A new public opinion poll shows negative attitudes toward the United States continue in the Arab world, despite a stepped up public diplomacy campaign by the Bush administration. 

The Washington-based Arab-American Institute sponsored the survey, conducted in October, of some 4,000 people in six countries:  Egypt, Jordan, Lebanon, Morocco, Saudi Arabia and the United Arab Emirates.  

The organization conducted similar polls in 2002, the year before the U.S.-led invasion of Iraq, and in 2004.

James Zogby, the project director, says the current poll shows that attitudes toward the United States have improved only slightly since last year, but remain low.

"Negative attitudes hardened," he said.  "And we found that the major reasons that they hardened had to do with Iraq.  Iraq has replaced Israel-Palestine for the time being as the principal source of aggravation.  The [U.S.] treatment of Arabs and Muslims is a strong second for most of the countries."

Mr. Zogby adds that the Bush administration's public diplomacy initiative appears to be having little impact in the Arab world.

"Interestingly enough, America's advocacy of democracy and freedom has resonated only in a positive way among Christians in Lebanon," he noted.  "The two countries where this effort has been most focused, that is Egypt and Saudi Arabia, among those who said the principal factor that shaped their attitude toward America was America's attitude toward democracy and freedom, 80 percent of them had a more negative attitude toward America.  It did not work, is the point."

 Mr. Zogby says people in the Arab world have favorable attitudes toward American culture and values.  He says it is the policies of the United States that they do not like.

Mr. Zogby says his survey shows that the top concerns for people in the Arab world are job prospects and improving education and health care.  He says those are the areas the Bush administration should focus on if it wants to improve its standing in the Arab world.

"If America were to want to offer help in these countries, I would suggest that rather lecturing them on either women driving or having an election of being a more open democracy, what our policies ought to focus on are infrastructure building," he explained.  "We ought to be improving health care, we ought to be improving education, we ought to be increasing their employment opportunities with direct investment or creating public partnerships that help the economies grow."

Mr. Zogby says one noteworthy aspect of his survey is that resolving the Israeli-Palestinian conflict has dropped in importance from second place from 2002 to seventh this year.  He says that does not mean the issue is unimportant to people in the Arab world, but rather that other issues like the economy and education are currently more important to Arabs.

Mr. Zogby did note that optimism about peace prospects has declined since last year's polling.

"One area where I think there is some concern is on the likelihood of peace," he added.  "It has dropped.  It has dropped in almost every country, and the two countries where it has dropped the most, and dropped significantly, is in both Egypt and in Jordan, the two countries that in fact have made peace with Israel and yet the two countries where optimism of the likelihood of peace in the next five years is the lowest."
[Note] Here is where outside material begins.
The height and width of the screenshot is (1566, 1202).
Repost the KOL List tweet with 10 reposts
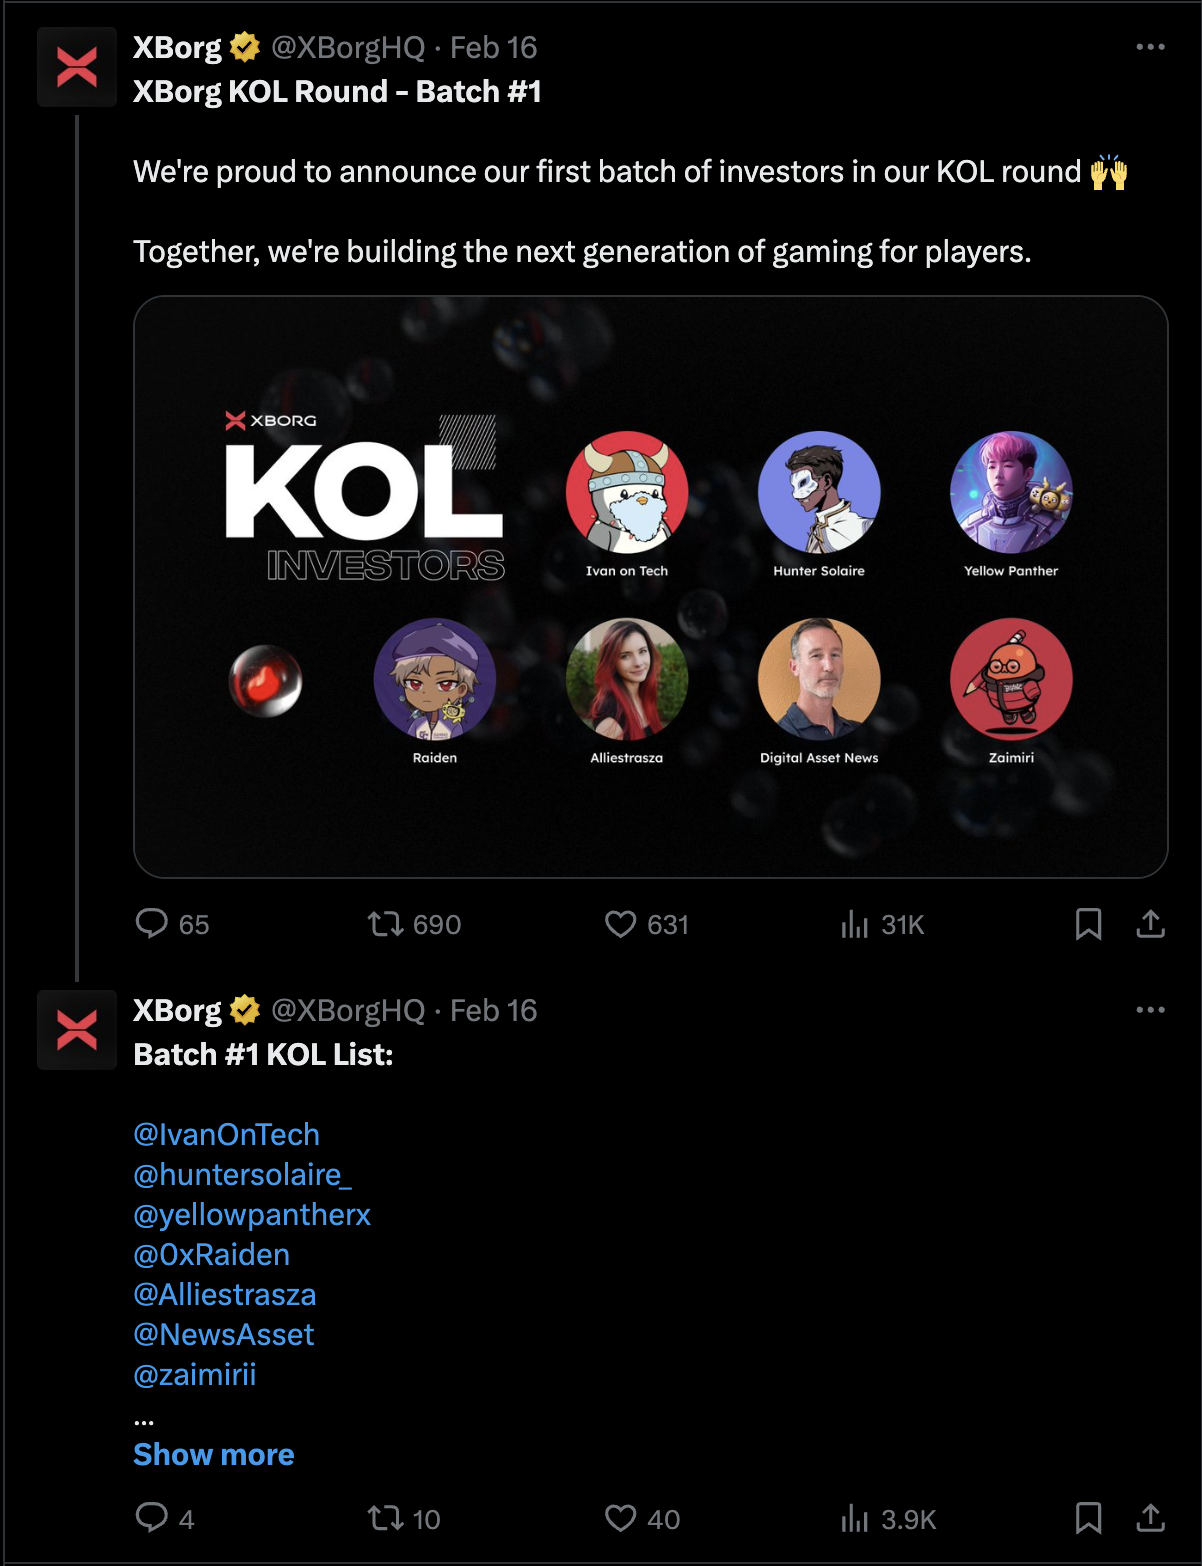(386, 1518)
At the same time, slim majorities in Lebanon, Morocco, Saudi Arabia and the UAE do believe it is likely there will be peace in the region in the next five years.
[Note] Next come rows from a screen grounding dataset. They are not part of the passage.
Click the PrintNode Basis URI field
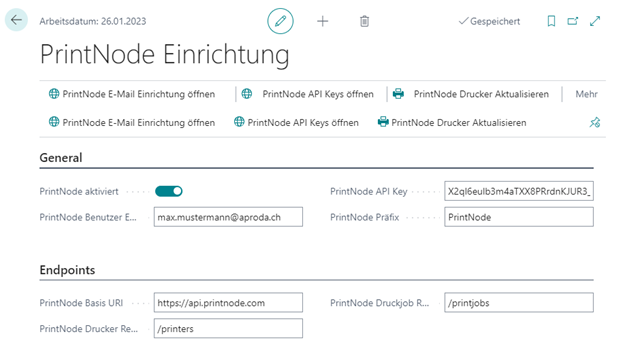642x362 pixels. tap(228, 303)
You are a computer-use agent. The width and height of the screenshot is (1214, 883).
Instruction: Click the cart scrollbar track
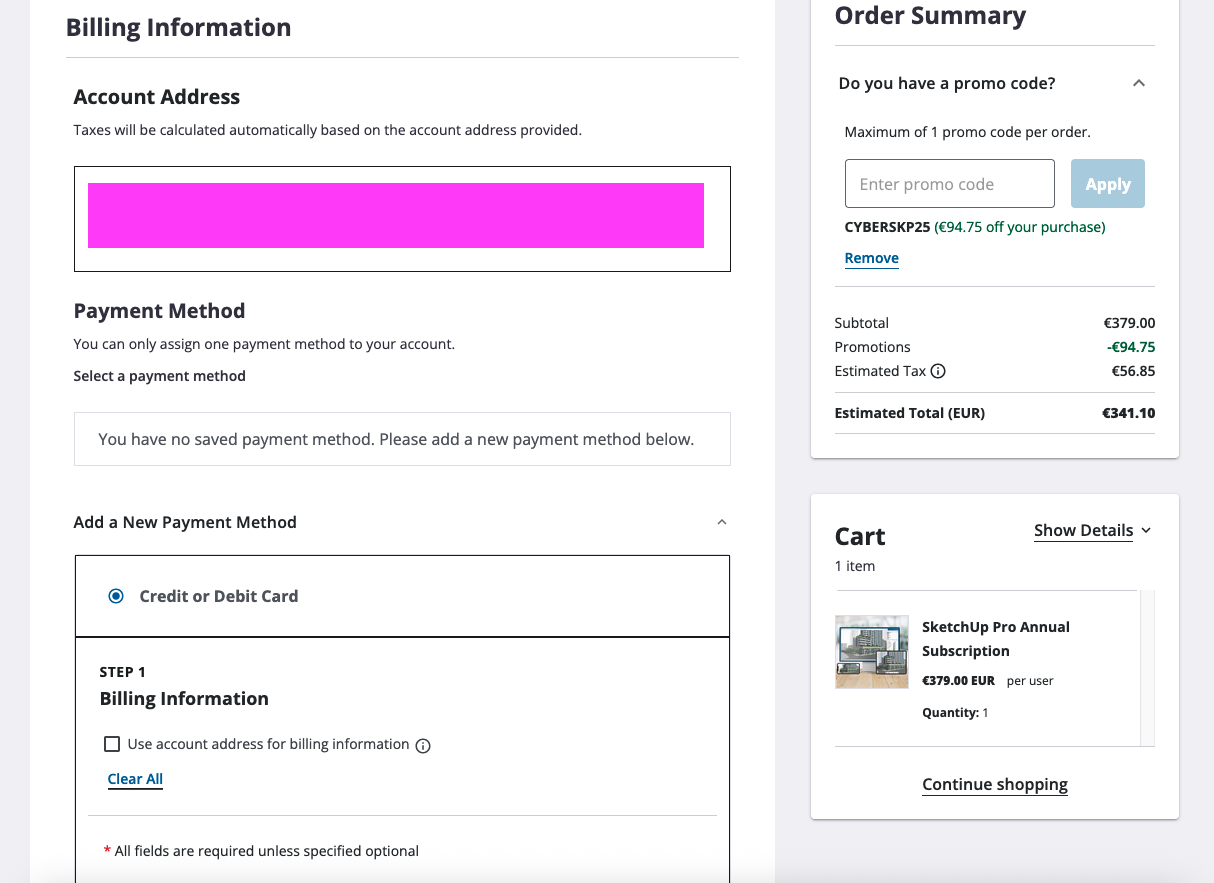[1147, 667]
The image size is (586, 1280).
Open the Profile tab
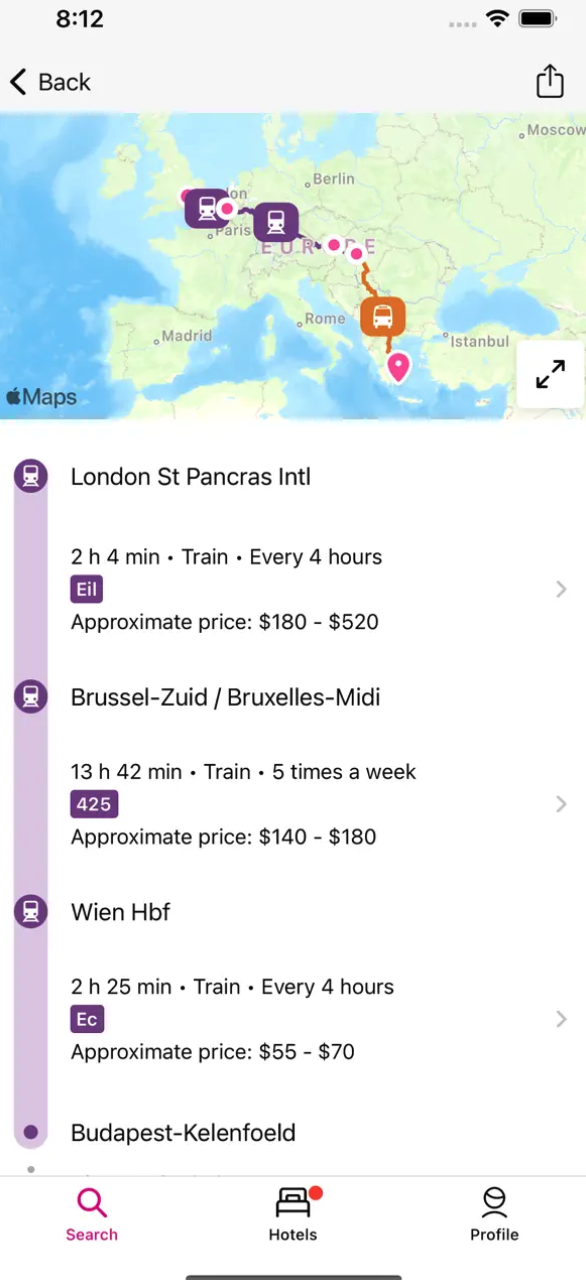tap(494, 1214)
On other matters, the poll shows that family, quality of work, marriage and religion are the top personal issues, although the survey shows that the significance of religion has declined in most of the countries and is in fifth place among younger Arabs.

The survey shows that more Arabs currently prefer to identify with their country of origin, rather than with their religion or "being Arab," whereas in 2002, religion and sect were the main self-identifiers.

The poll indicates that significant majorities of Arabs in the countries surveyed accept women in the work place, especially if the reason is to provide financial support for their families, and smaller majorities also support women working for other reasons, including to find a fulfilling career, and because she wants to work.   Arabs in the UAE and Saudi Arabia are least supportive of women working outside the home.

The poll shows that, overall, Arabs appear to be satisfied with their present situation and optimistic about their future.  Most significant changes occurred in Lebanon, where both optimism and satisfaction doubled since 2002.